Between Step 8 and Step 9, I got into trouble. After 24 hours, the layers looked pretty separated to me so I put it the bowl in the fridge to set and I guess I left it in for too long. When I brought it out, I didn’t have a semi-solid layer of curd. I had pretty solid matter in my bowl. I microwaved for 1 minute ( ._.) and was able to lift the thick layer of curd. However, I noticed the base of the bowl was like a bed of coconut bits. Because I didn’t scoop the curd in the most delicate manner, I had a bit left, mixed in with what should have been my coconut oil. I put it in the fridge again to see if it could re-separate again but after hoursss, I didn’t have solids again but I just had this mix of (Again, what I imagine was oil) and floating curd. It was NOT pretty so I spared you guys the hardship of a photo of my mess. 😦

There are other ways to make Coconut oil which require heat after step 4. For one of them, you could read how-to here.  Maybe another day I’ll try this too.

To the person wishing to try, here’s a final note from the good people of the interwebs: As an amateur, you might find that you still have traces of curd in your oil. This can cause the oil to go “bad”, smell funky or not last as long as it should. You might want to make coconut oil in small amounts until you perfect your moves.

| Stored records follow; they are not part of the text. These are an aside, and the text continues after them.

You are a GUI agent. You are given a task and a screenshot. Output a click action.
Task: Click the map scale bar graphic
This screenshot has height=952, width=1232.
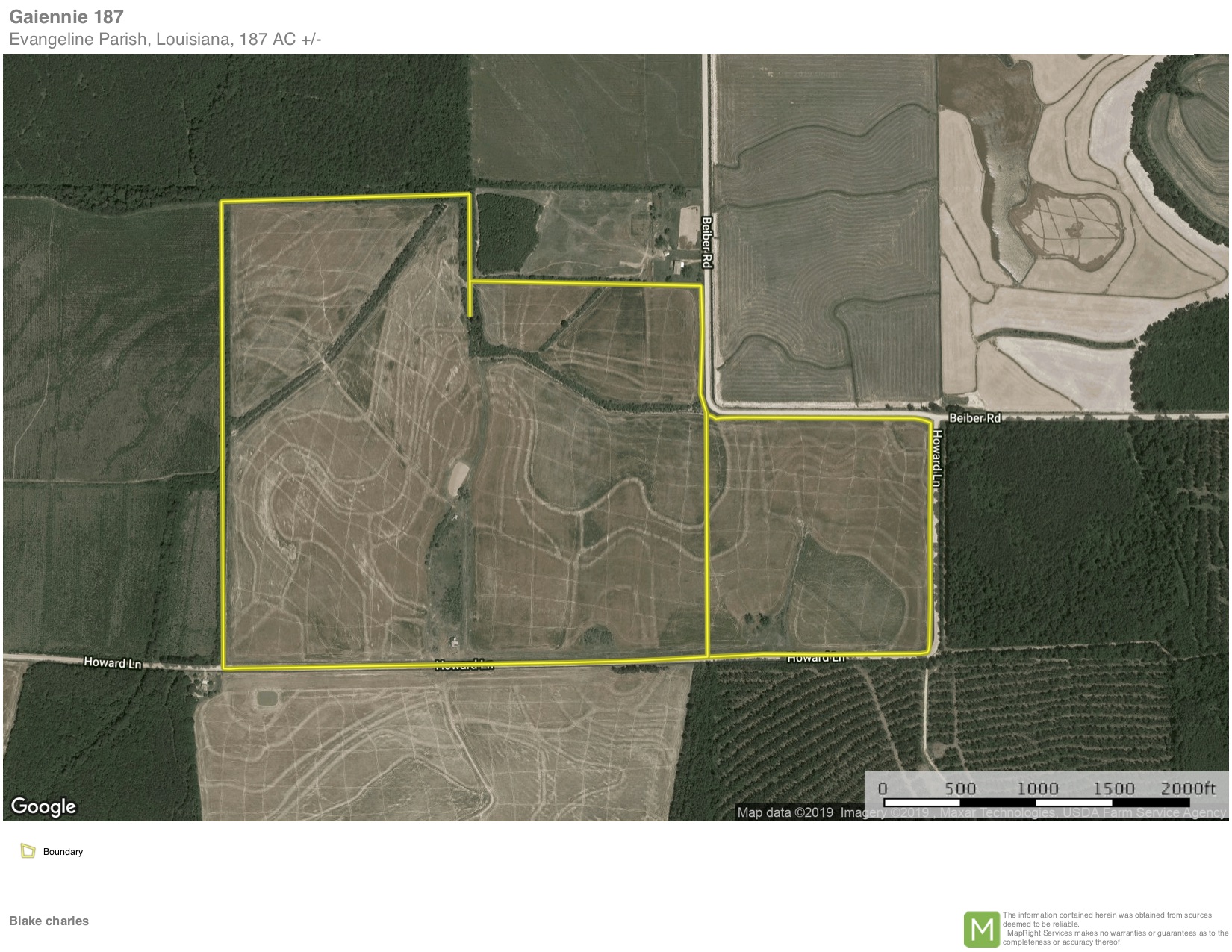point(1045,803)
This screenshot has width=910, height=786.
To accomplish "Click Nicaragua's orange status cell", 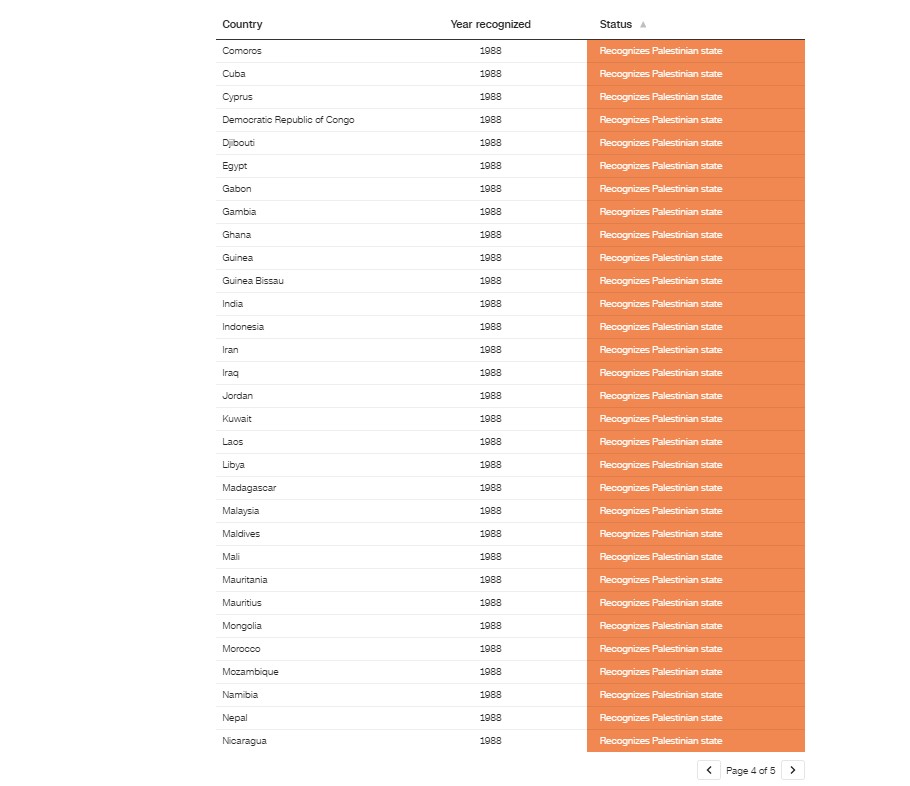I will pyautogui.click(x=660, y=741).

And yes, you can also make Coconut oil from store-bought tinned Coconut milk but how cost effective is that?

*Thanks to Renegade Kitchen and Wiki-how for showing me how!

Till next time,



P.S. Don’t just throw away all your Coconut residue. Google for great food ideas. I saved my residue, and maybe in later posts, I’ll show you how I put mine to good use.